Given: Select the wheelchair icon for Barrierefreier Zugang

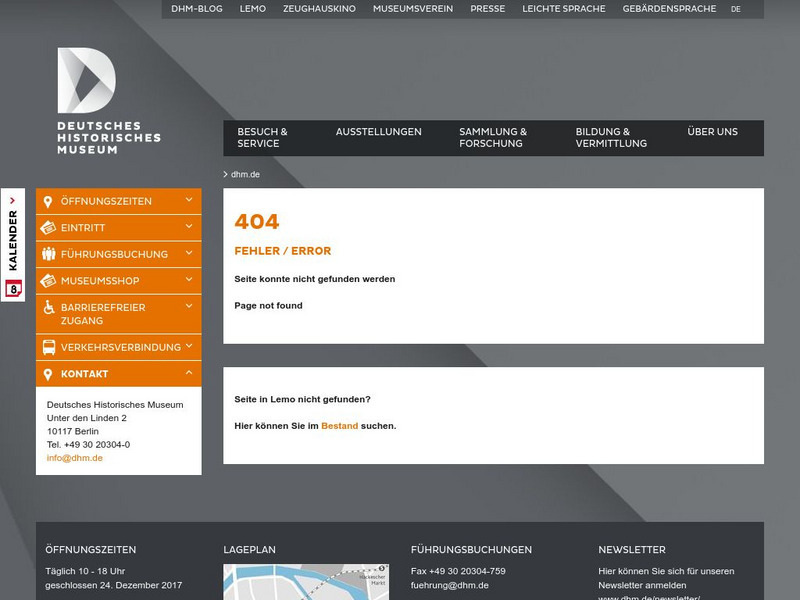Looking at the screenshot, I should pos(47,307).
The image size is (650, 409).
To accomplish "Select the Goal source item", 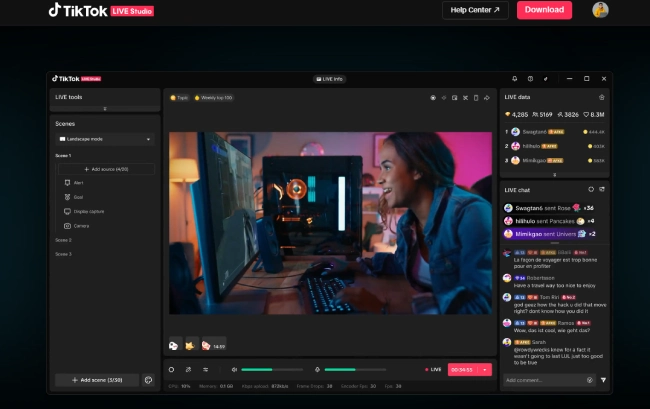I will tap(79, 197).
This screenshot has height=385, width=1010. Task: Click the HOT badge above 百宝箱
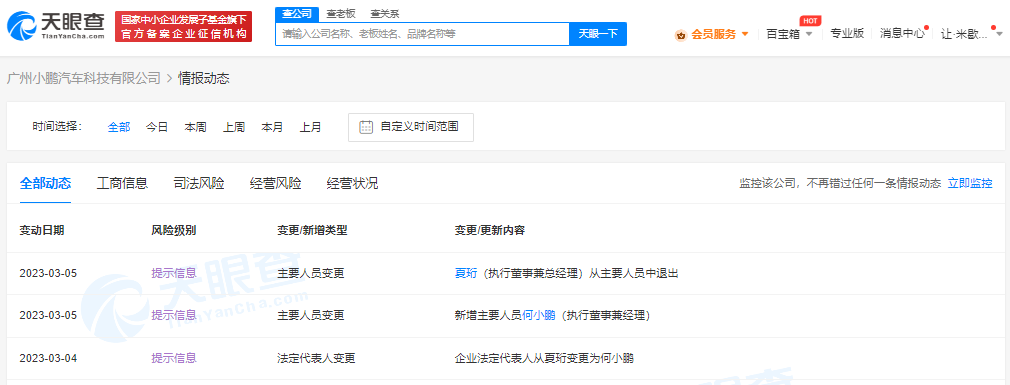[810, 21]
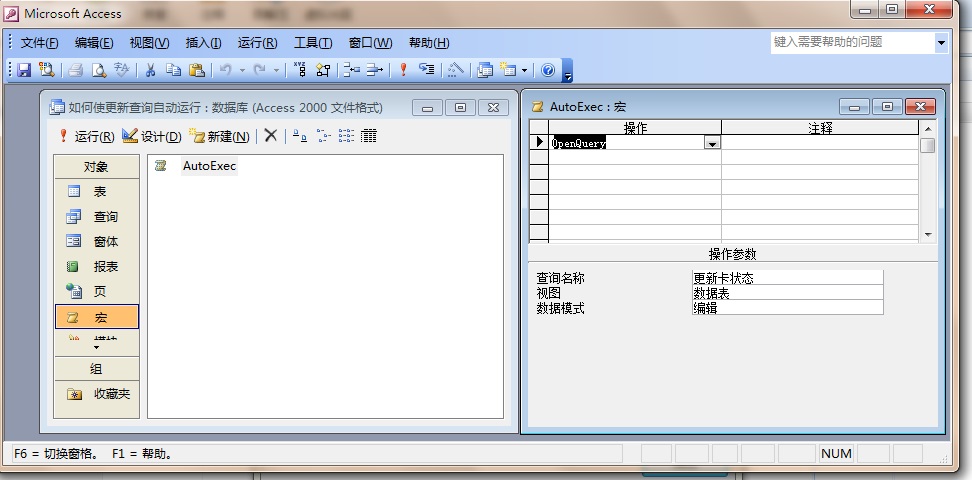
Task: Switch to details view icon in database window
Action: [369, 136]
::::::
## TASK GOAL
Here the requirement is to restate exactly the line holding "This screenshot has" and every later line through the end of the material, omitting pictures.

## SOLUTION BELOW
This screenshot has height=385, width=1010. Task: Click the HOT badge above 百宝箱
[810, 21]
Task: Switch to details view icon in database window
Action: [369, 136]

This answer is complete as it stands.